C’è una categoria di “uscite” che ha poco senso trattare come recensione, ma un sacco di senso raccontare come evento: quelle che ti riportano in mano un pezzo di storia, con la comodità del 2025. The Last Ninja Collection + Bonus Games è arrivata su Steam per PC e mette insieme, per la prima volta in un’unica raccolta, l’intera saga The Last Ninja (versioni C64, con aggiunte Amiga e Spectrum dove disponibili) più tre bonus game da museo del retrogaming.
Cos’è, in pratica, questa raccolta
L’idea è semplice e centrata: emulazioni “autentiche” delle versioni originali Commodore 64, Amiga e ZX Spectrum (dove presenti), confezionate in modo che tu possa giocare oggi senza metterti a trafficare tra emulatori, settaggi, bios, e rituali arcani da forum del 2003.
Dentro ci trovi:
- The Last Ninja (C64 e Amiga)
- Last Ninja 2 (C64, Spectrum e Amiga)
- Last Ninja 3 (C64 e Amiga)
- Ninja Remix (edizione “speciale” con ritocchi a grafica, gameplay e soundtrack)
- International Karate (C64 e Spectrum)
- IK+ (C64, Spectrum e Amiga)
- Bangkok Knights (C64 e Amiga)
Perché ha senso parlarne oggi (anche se “sono giochi vecchi”)

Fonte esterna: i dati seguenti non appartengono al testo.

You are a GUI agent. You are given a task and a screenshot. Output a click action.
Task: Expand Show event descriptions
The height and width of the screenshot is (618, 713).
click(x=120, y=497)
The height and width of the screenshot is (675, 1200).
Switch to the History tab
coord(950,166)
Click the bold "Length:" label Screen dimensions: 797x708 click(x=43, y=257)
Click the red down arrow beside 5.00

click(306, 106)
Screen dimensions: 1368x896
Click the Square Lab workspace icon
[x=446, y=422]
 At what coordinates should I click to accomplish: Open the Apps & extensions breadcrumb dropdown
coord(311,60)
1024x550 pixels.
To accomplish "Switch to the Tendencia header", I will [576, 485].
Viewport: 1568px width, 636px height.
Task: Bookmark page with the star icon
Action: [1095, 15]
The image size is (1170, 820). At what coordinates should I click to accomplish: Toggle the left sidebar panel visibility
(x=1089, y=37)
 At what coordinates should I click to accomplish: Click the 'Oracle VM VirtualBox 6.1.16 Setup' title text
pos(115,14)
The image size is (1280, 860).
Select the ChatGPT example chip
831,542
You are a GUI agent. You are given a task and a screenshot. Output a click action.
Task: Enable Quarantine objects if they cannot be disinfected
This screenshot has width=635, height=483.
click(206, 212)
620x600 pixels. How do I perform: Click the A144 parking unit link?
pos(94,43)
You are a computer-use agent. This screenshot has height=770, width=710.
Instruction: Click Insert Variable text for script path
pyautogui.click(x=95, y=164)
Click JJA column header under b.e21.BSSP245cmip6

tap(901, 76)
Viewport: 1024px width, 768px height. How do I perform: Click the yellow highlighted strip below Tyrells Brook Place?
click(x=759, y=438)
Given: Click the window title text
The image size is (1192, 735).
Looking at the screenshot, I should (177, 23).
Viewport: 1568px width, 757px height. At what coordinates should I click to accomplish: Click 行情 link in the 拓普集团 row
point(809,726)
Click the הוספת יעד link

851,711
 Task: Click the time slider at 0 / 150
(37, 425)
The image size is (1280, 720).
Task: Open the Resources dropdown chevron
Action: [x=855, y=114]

Perché questa non è solo una raccolta “nostalgia mode”, ma anche un discorso di preservazione. La pagina Steam la presenta esplicitamente come celebrazione dell’era 80s e 90s e della conservazione di titoli pionieristici. In più, viene citato il supporto della community Kickstarter (con backer accreditati nel gioco).
E poi, diciamolo: The Last Ninja è uno di quei nomi che, se hai anche solo sfiorato l’epoca C64 o Amiga, ti si accende subito in testa una combinazione di isometria, esplorazione, puzzle e quel tipo di “azione” che oggi definiremmo… educatamente esigente.

I bonus game: qui c’è la mia debolezza personale
Oltre alla trilogia, la presenza di International Karate e soprattutto IK+ è una di quelle cose che trasformano il pacchetto in un “ok, adesso mi hai preso”. La descrizione ufficiale sottolinea come IK abbia avuto un impatto enorme all’epoca (viene citato anche il primato nelle classifiche USA C64 e un riconoscimento al CES 1986), mentre IK+ viene ricordato per miglioramenti e modalità a tre giocatori.
E qui il tocco personale: io questa collection la consiglio senza troppe cerimonie se, come me, hai amato IK+ da bambino su Amiga 500. Ritrovarselo qui, impacchettato e pronto, è il classico colpo basso alla memoria: avvii, senti l’aria di casa, e per cinque minuti ti dimentichi persino quante password hai cambiato negli ultimi vent’anni.